Здесь, в пропасти, и робил Иван Пылаев.

С утра он собрал всю душевную энергию, как для прыжка, на последнюю рабочую смену, освобождающую его на месяц от ежедневной обязанности быть на работе, следовать за взрывами, ворошить навороченные отвалы рудной породы и нагружать вагоны-думпкары, но в диспетчерской ему весело сказали:

— Иди оформляй свои каникулы, тебя на сегодня заменили.

Он и ходил оформлял отпуск, но на душе было неуютно, на сердце пусто. Словно озябший, он бежал и бежал по морозной степи к жаркому костру, а костра-то и нету. Он чувствовал сейчас себя усталым, растерянным, каким-то опустошенным.

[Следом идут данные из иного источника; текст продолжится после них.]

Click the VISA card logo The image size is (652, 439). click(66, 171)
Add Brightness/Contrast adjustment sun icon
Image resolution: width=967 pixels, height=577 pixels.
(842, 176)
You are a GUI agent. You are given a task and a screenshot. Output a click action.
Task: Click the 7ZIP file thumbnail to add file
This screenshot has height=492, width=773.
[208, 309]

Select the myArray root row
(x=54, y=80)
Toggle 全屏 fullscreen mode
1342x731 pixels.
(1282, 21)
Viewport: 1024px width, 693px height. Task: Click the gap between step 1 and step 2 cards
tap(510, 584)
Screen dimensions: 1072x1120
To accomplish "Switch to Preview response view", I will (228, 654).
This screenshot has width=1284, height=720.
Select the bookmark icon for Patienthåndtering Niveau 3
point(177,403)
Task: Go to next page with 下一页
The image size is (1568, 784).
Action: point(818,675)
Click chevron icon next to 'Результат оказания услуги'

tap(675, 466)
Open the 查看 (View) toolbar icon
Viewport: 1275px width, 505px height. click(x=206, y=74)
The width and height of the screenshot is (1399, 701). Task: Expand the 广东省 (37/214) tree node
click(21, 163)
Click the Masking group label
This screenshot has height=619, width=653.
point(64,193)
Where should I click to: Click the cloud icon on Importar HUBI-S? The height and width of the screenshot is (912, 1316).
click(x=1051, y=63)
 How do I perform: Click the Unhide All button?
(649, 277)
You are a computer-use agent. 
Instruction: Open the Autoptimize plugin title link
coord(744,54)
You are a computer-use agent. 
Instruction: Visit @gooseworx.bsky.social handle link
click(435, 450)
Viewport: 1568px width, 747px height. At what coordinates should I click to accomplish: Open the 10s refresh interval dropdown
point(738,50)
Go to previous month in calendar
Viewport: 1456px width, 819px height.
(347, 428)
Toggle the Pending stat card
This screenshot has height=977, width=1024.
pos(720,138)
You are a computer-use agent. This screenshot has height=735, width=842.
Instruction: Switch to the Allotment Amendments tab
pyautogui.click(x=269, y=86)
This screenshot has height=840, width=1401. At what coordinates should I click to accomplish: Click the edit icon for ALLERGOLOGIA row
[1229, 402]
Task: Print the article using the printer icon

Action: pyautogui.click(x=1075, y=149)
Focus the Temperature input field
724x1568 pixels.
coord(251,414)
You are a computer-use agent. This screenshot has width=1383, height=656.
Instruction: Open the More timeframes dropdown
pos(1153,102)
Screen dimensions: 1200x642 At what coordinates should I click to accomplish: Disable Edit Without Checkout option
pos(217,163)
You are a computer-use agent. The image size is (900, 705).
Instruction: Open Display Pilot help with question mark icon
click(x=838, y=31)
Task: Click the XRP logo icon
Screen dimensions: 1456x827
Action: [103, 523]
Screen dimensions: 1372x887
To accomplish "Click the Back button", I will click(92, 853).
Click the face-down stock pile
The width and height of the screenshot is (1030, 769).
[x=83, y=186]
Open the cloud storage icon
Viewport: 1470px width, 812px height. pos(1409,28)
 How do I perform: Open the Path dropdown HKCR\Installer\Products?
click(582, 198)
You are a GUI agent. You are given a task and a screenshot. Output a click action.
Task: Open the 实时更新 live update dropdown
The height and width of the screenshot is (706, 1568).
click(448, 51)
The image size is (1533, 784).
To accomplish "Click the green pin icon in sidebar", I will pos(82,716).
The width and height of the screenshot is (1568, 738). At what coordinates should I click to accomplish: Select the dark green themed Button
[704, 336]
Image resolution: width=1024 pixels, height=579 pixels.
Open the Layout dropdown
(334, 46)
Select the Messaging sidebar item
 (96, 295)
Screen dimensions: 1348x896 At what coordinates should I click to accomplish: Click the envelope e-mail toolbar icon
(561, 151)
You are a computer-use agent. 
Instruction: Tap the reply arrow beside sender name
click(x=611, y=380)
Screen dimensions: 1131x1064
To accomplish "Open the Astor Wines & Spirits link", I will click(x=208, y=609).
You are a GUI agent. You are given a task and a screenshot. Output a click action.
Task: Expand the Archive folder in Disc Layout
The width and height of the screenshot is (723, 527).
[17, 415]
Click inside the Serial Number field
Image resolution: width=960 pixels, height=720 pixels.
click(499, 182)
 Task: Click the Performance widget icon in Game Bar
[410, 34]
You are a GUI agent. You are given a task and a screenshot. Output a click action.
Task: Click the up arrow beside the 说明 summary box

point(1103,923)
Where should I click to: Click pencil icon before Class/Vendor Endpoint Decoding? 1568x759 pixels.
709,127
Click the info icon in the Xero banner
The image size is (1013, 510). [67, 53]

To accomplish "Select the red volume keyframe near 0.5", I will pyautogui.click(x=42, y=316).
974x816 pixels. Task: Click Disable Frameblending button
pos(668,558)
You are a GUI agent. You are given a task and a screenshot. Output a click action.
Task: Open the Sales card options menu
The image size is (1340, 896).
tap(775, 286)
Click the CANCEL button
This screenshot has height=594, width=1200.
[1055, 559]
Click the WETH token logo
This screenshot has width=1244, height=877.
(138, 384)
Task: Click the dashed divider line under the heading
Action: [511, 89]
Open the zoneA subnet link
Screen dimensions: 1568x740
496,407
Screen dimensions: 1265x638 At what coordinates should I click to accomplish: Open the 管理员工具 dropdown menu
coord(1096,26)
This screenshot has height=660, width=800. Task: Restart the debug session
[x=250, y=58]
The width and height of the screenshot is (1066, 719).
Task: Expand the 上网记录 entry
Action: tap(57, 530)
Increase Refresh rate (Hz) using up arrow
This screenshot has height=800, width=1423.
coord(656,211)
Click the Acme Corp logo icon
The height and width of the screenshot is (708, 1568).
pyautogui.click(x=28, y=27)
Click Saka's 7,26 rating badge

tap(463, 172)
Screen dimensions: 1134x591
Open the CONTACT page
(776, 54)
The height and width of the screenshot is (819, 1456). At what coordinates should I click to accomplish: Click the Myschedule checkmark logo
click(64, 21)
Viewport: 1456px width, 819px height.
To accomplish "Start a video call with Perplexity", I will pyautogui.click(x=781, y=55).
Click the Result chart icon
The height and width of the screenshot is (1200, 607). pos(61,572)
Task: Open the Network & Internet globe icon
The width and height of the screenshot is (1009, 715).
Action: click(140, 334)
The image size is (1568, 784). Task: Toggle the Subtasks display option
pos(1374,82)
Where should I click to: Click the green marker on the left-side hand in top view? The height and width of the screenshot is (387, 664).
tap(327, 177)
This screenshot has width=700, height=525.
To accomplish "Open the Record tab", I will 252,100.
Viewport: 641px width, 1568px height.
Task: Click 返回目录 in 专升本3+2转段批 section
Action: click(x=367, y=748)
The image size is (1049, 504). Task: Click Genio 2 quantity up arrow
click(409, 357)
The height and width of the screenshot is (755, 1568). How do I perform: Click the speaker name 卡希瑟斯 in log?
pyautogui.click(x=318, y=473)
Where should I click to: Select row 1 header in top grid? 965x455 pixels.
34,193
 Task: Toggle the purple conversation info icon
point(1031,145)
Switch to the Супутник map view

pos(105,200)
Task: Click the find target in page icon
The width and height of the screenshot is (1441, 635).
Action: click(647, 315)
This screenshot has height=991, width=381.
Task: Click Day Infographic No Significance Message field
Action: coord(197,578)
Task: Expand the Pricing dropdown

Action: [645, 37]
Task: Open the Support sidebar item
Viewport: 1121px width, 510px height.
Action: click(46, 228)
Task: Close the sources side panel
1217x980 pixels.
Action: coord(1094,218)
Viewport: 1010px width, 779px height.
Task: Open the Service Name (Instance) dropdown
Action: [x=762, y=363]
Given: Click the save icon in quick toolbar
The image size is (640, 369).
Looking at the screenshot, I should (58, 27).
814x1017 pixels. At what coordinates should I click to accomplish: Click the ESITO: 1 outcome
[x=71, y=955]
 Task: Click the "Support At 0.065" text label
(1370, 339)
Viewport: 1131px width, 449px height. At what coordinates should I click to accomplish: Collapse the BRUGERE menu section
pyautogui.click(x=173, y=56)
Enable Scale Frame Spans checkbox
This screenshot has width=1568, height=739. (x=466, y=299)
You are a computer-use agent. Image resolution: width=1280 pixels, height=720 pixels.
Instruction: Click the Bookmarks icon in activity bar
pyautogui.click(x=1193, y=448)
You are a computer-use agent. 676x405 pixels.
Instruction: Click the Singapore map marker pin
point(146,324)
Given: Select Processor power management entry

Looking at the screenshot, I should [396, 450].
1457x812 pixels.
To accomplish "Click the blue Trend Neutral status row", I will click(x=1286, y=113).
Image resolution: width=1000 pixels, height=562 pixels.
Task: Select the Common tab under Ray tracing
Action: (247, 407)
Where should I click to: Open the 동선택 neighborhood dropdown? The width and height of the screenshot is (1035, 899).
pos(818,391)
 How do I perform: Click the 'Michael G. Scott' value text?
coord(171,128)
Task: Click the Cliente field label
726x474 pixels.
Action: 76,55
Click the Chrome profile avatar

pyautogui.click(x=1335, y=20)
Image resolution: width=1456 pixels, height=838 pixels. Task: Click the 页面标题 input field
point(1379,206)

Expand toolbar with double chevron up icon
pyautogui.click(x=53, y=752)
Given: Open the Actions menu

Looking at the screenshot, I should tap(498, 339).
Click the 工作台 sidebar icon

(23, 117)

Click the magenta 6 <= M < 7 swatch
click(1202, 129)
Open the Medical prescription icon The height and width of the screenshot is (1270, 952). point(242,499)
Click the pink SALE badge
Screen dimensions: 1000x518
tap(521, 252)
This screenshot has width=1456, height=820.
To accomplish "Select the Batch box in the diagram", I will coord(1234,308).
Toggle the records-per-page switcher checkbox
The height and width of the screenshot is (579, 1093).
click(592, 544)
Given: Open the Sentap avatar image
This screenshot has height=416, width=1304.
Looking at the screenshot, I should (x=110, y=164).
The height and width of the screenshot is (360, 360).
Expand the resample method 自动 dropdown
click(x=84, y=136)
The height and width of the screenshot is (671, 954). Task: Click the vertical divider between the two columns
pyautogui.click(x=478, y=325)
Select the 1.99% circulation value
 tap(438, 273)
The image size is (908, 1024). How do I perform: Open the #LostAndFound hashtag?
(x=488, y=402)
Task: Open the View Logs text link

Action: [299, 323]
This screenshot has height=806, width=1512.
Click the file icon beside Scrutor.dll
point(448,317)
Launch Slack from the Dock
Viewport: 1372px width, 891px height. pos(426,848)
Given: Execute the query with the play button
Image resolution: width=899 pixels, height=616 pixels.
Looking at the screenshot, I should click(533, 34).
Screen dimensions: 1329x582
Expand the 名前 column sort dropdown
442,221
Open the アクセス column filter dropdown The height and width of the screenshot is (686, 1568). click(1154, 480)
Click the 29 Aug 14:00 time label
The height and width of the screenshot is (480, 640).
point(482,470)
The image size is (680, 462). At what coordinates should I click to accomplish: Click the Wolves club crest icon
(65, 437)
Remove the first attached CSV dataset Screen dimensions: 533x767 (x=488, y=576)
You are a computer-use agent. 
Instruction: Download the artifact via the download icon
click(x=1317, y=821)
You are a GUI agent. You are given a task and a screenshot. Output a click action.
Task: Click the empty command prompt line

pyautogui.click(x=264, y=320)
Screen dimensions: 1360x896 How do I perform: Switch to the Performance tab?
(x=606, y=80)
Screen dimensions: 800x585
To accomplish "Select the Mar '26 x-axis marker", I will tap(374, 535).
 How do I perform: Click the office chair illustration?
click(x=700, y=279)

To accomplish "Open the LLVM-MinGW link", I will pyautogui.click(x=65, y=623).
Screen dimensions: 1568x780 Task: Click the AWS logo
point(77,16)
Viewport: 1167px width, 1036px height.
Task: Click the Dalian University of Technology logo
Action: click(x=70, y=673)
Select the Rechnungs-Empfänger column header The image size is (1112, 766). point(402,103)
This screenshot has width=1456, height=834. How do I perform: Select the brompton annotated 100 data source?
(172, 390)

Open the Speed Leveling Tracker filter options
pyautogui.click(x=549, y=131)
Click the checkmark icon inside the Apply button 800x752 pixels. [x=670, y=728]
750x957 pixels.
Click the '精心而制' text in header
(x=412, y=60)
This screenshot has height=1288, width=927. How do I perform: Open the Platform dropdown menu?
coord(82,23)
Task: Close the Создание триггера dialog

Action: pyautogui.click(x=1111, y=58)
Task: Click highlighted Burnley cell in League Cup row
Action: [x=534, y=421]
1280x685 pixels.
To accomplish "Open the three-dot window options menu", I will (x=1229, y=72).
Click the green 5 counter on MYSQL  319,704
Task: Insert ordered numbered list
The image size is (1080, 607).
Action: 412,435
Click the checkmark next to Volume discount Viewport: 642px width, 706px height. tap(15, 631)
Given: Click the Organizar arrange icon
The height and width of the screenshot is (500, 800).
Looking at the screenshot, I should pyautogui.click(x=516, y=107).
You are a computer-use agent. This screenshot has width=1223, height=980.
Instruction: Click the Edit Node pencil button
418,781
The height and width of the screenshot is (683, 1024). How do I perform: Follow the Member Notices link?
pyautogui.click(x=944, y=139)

Венька Рысин, размахивая толстыми короткими руками, что-то кричал худому, высокому Матрешкину, члену бригады коммунистического труда, — сдавал смену. Экскаватор молчал, намертво уткнувшись ковшом в забой, Матрешкин посмеивался, отмахиваясь от Рысина: мол, давай, кати домой на заслуженный отдых, без тебя разберемся, а Пылаев наблюдал за ними издалека, ожидая, когда наконец-то Матрешкин включит систему и машина оживет, встрепенется, загремит и двинется в упор на уступ, на железную броню горы штурмом.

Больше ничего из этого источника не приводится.